Friday, 19 de April de 2024 ISSN 1519-7670 - Ano 24 - nº 1284

Já era impossível distinguir

Contemplando nos jornais e TV Lula e Bush lado a lado, sorridentes, como velhos amigos, veio-me à memória de modo espontâneo o desfecho do livro A revolução dos bichos, de George Orwell: ‘Já era impossível distinguir quem era homem, quem era porco’.

Para quem se lembra da história, os homens, expulsos pelos animais da granja, voltam a ser amigos de uma elite de animais que se proclamaram mais iguais que os seus iguais.

Já era impossível distinguir presidente de presidente. Estavam irmanados. Talvez tenham discutido nos bastidores. Talvez tenhamos sido poupados das desavenças graças aos protocolos da diplomacia…

Bush partiu feliz: ‘Podemos ter sentidos políticos diferentes, mas compartilhamos os mesmos objetivos’. Que objetivos? Lula, por sua vez, revela que tudo transcorreu em paz: ‘Foi um diálogo muito franco. Não houve nenhum momento de tensão na conversa’.

Na edição da Folha de S. Paulo de 12 de agosto de 2002, Lula, ainda presidenciável, participando do ciclo ‘Candidatos na Folha‘, afirmou, de maneira truncada mas com franqueza: ‘Eu acho que os Estados Unidos são um país, eu, por exemplo, acho que cada vez vai ficando mais provado que Bush precisa procurar uma outra coisa para fazer ao invés de querer ficar fazendo guerra’. Mesmos objetivos? Nenhuma tensão?

Parceiro e amigo

Ainda naquela ocasião, quando lhe perguntaram diretamente o que pensava da grande prepotência, a resposta foi potente: ‘Eu acho que os Estados Unidos são um país que gosta muito de democracia na casa dos outros, gosta de exigir que os outros façam, mas não cumpre’. Objetivos iguais? Tudo tranqüilo?

Linhas de dados
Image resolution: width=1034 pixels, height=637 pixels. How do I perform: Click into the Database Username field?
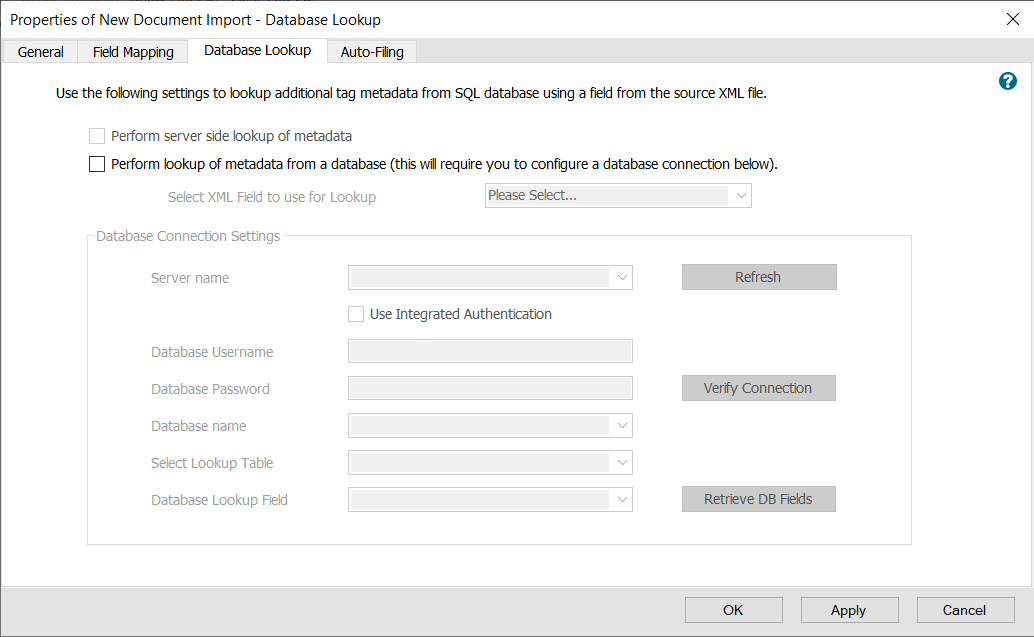[x=490, y=351]
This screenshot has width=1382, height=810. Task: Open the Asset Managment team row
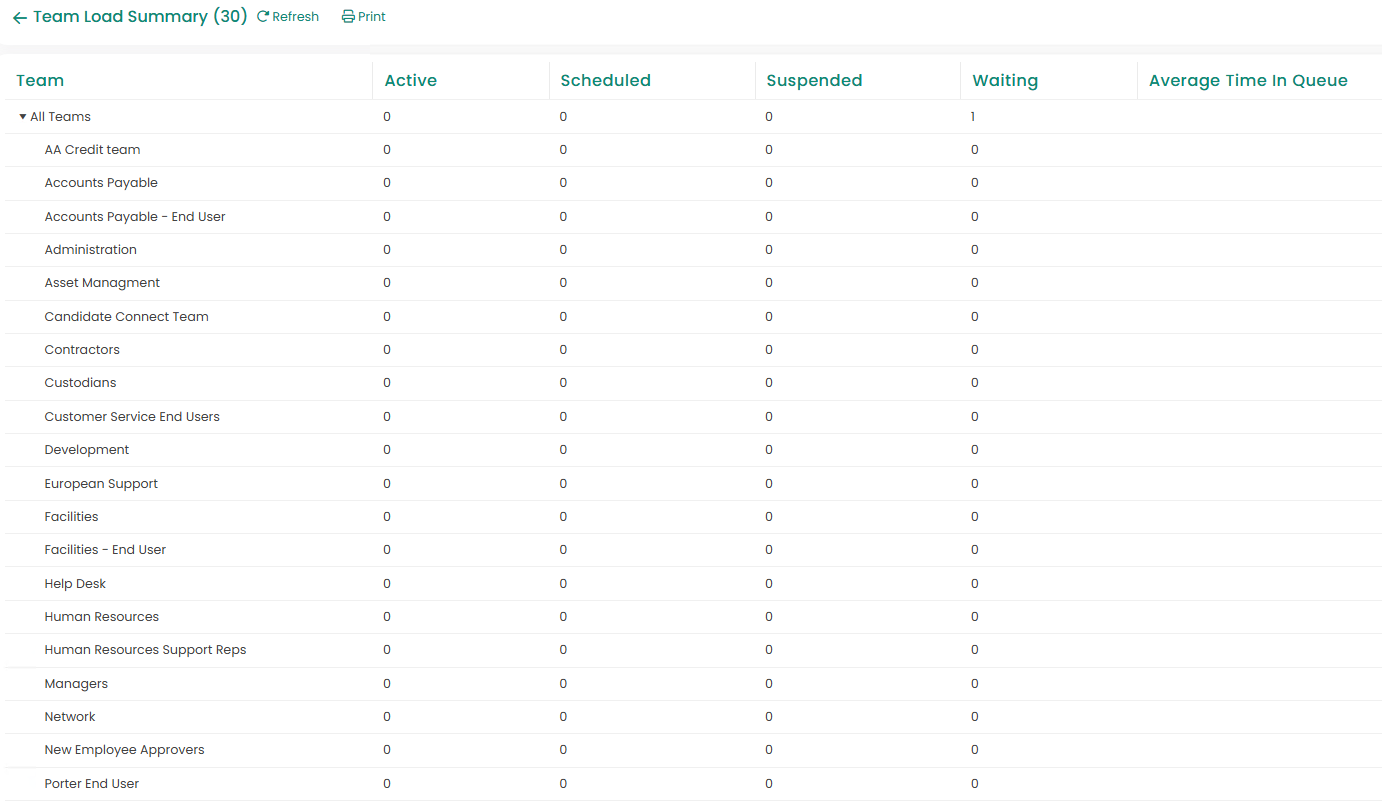pos(102,283)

Ações a realizar
A. Responda às três perguntas a seguir com base no texto a respeito de Lula e Bush.
(i) De que livro é o desfecho que vem à memória do autor, e quem o escreveu?
(ii) Em que jornal e em que data Lula participou do ciclo "Candidatos na Folha"?
(iii) Segundo Lula, de que os Estados Unidos gostam muito na casa dos outros?
B. Continue o texto a respeito de Lula e Bush a partir do ponto em que ele termina.
Não é preciso consultar os dados.

Respostas às tarefas
A.
(i) De A revolução dos bichos, de George Orwell.
(ii) Na Folha de S. Paulo, na edição de 12 de agosto de 2002.
(iii) De democracia.

B.
Compreendo que os líderes políticos, em visitas oficiais, devam sorrir para as câmeras, apertar as mãos um do outro com aquela efusividade incontida durante tempo suficiente para que todos os fotógrafos possam registrar a cena. Compreendo. Provavelmente faria a mesmíssima coisa se chefe de alguma coisa eu fosse, mas não consigo engolir a pergunta ingênua: será tudo tão harmonioso assim, tão amigável?

George W. Bush tem demonstrado que sabe promover a violência e a atrocidade em larga escala. Evidentemente, não esperava eu que Lula atuasse agora como uma espécie de Noam Chomsky e cobrasse bom comportamento do todo-poderoso… Contudo, incomodam-me os ouvidos essas expressões: os mesmos objetivos… nenhum momento de tensão…

A imagem do livro de George Orwell intrometeu-se. Não pude evitar. O nosso companheiro Bush veio visitar um parceiro, um amigo… quase um aliado.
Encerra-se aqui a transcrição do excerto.